In this sense, a taxonomy is the product of a careful task analysis. Once a task has been broken down to a sufficiently fine-grained level, listing possible methods (technique components) for accomplishing each of the lowest level subtasks completes the taxonomy. Ideally, the taxonomies established for universal tasks need to be correct, complete, and general. Any IT that can be conceived for the task should fit within the taxonomy. Thus, the subtasks will necessarily be abstract. The taxonomy will also list several possible technique components for each of the subtasks but will not claim to list each conceivable component. For example, in an object-coloring task, a taxonomy might list touching the virtual object, giving a voice command, or choosing an item in a menu as choices for the color application subtask. However, this does not preclude a technique that applies the color by some other means, such as pointing at the object. McCoy and Sorensen (2003) argue that one way to verify the generality of taxonomies is through the process of categorization— defining existing ITs within the framework of the taxonomy. If existing techniques for the task fit well into a taxonomy, one can be surer of its correctness and completeness.

Categorization also serves as an aid to evaluation of techniques. Fitting techniques into a taxonomy makes explicit their fundamental differences, thus the effect of choices can be determined in a more fine-grained manner. Taxonomies and categorization are good ways to understand the low-level makeup of ITs and to formalize the differences between them, but once they are in place, they can also be used in the design process.
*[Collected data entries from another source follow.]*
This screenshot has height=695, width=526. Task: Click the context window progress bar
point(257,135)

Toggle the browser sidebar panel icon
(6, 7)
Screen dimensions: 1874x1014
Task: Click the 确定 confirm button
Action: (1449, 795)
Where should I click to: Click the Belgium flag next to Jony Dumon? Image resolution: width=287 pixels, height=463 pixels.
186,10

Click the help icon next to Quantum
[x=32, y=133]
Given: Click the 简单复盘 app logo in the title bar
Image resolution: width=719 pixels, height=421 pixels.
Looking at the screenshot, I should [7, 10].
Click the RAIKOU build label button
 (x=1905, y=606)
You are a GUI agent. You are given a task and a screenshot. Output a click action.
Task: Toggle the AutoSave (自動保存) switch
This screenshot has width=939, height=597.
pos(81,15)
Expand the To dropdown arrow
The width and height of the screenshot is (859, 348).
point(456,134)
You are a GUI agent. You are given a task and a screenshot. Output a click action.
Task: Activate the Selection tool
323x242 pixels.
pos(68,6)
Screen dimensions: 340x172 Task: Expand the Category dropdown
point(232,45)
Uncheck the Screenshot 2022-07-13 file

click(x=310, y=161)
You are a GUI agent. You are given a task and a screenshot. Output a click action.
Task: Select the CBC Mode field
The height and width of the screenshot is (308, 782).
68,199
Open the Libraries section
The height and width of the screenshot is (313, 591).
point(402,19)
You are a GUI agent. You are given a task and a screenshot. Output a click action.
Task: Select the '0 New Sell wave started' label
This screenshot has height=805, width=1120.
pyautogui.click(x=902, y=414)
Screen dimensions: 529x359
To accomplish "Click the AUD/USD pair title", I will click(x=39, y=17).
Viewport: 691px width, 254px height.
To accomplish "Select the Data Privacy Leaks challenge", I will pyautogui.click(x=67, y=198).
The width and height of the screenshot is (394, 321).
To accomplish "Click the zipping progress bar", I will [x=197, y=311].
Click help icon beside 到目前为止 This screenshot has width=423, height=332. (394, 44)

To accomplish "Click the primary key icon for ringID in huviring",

A taxonomy can be thought of not only as a classification but also as a design space. In other words, a taxonomy informs or guides the design of new ITs for the task, rather than relying on a sudden burst of insight. Since a taxonomy breaks a task down into separable subtasks, a wide range of designs can be considered quite quickly, simply by trying different combinations of technique components for each of the subtasks. There is no guarantee that a given combination will make sense as a complete interaction technique, but the systematic nature of the taxonomy makes it easy to generate designs and to reject inappropriate combinations.